El Escritor hacía esta pregunta varias veces al día y, una vez saciada su hambre de adoración con la respuesta, volvía a su escritorio a empezar una nueva novela sobre el reino y sus habitantes que, otra vez, sería la mejor, la más brillante, la más vendida, la única legible en ese reino de mamarrachadas impresas. 

A veces, el Escritor se reunía con otros escritores, sobre todo los más jóvenes, para escuchar de ellos también la única respuesta posible sobre el gran talento literario del reino: tú, señor, eres tú. De esa orgía de autoafirmación y vanidad el Escritor emergía con la piel brillante y los ojos melosos, excitado de sí mismo: yo, señor, soy yo. 

El Escritor era entonces pura masculinidad enhiesta: un escrotor. 

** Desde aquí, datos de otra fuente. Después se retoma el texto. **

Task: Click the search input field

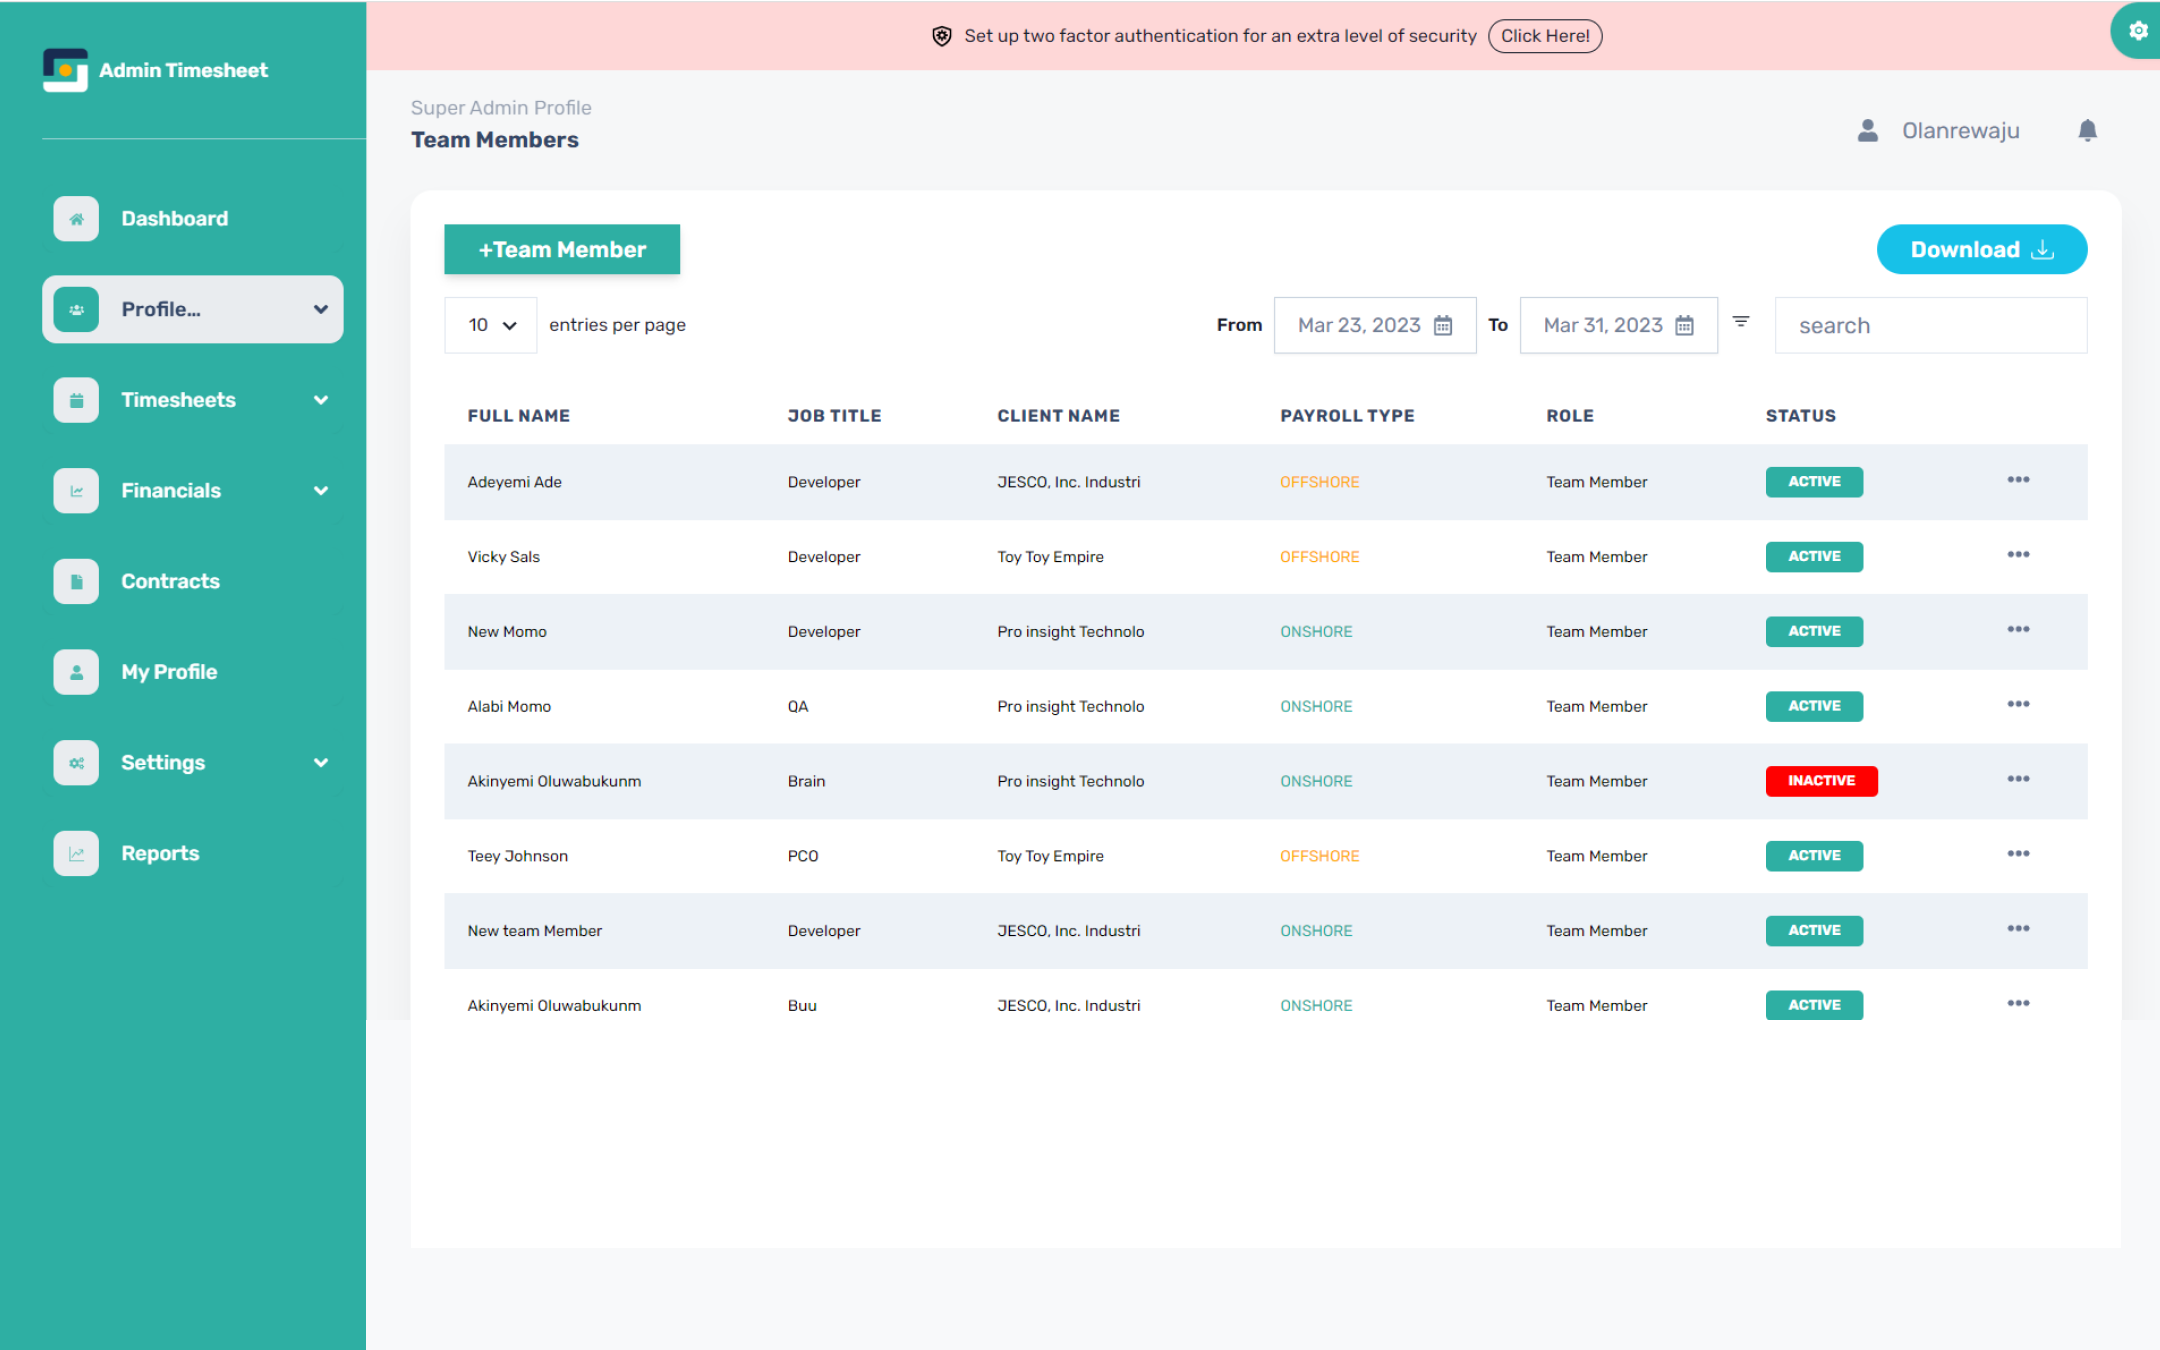Action: click(1930, 326)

Bañado por las babas de sus seguidores, el Escritor sonreía y se permitía la vulgaridad de preguntar por las mujeres escritoras: le daban risa como esos caniches a los que les han puesto un tutú y les han enseñado unas piruetas. Un caniche con tutú, pensaba el Escritor, siempre será un perro haciendo gracias aunque haga lo que hacen las bailarinas.

Una mañana normal, sin presagios, el Escritor se levantó como siempre: feliz de ser él mismo y, así como otros hojean el periódico, él se acercó al espejo a preguntar lo de siempre. Esta vez, sin embargo, la respuesta del espejo fue otro nombre, otra persona, otro género. 

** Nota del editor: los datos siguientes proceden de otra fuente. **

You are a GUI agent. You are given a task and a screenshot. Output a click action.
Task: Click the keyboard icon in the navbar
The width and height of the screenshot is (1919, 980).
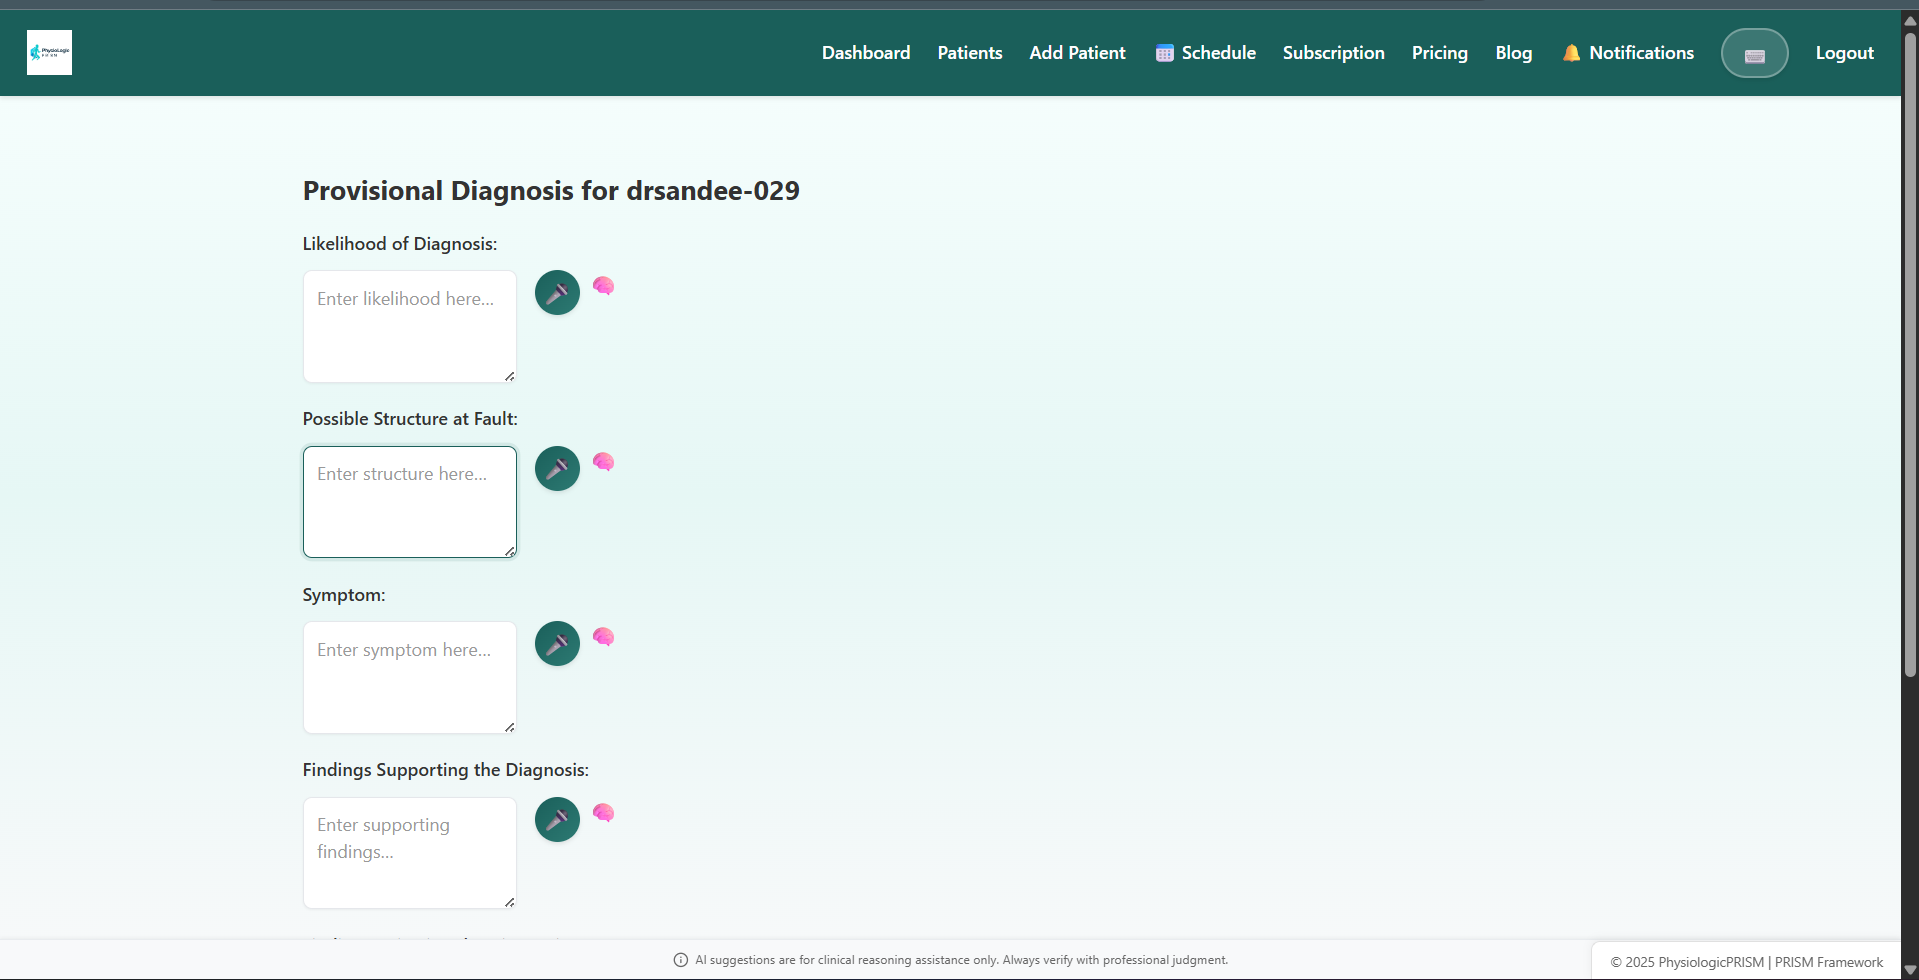point(1754,53)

No sólo no era él, ¡era una mujer! 

El Escritor soltó una carcajada pensando que el espejo estaba bromeando. Debe ser el Día de los Inocentes, se dijo, y volvió a hacer la pregunta. El espejo, un artefacto incapaz de practicar la falsedad o el humor, repitió el nombre y esta vez le añadió otros más.  

No sólo no era él: era un grupo de mujeres. 

El Escritor convocó de urgencia a su club de fans y ellos intentaron alimentar la egolatría con toneladas de halagos que, como las burbujas que hacen los niños, se rompían al tocar el suelo. El Escritor, monstruosamente ofendido, verde y tembloroso de los celos, salió al mercado y compró docenas de manzanas. Las más rojas, las más jugosas, las más apetecibles. Luego compró jeringuillas y veneno, mucho veneno.

Las empaquetó y las envió a las Escritoras. 

Ellas, sin embargo, no las probaron porque, mujeres como eran, sabían que la manzana es una fruta que, desde aquello de Eva, trae muchas complicaciones.

Y siguieron escribiendo sus cosas sin pensar en el Escritor que, enloquecido de la envidia, se convirtió en el anciano loco del reino, un hazmerreír.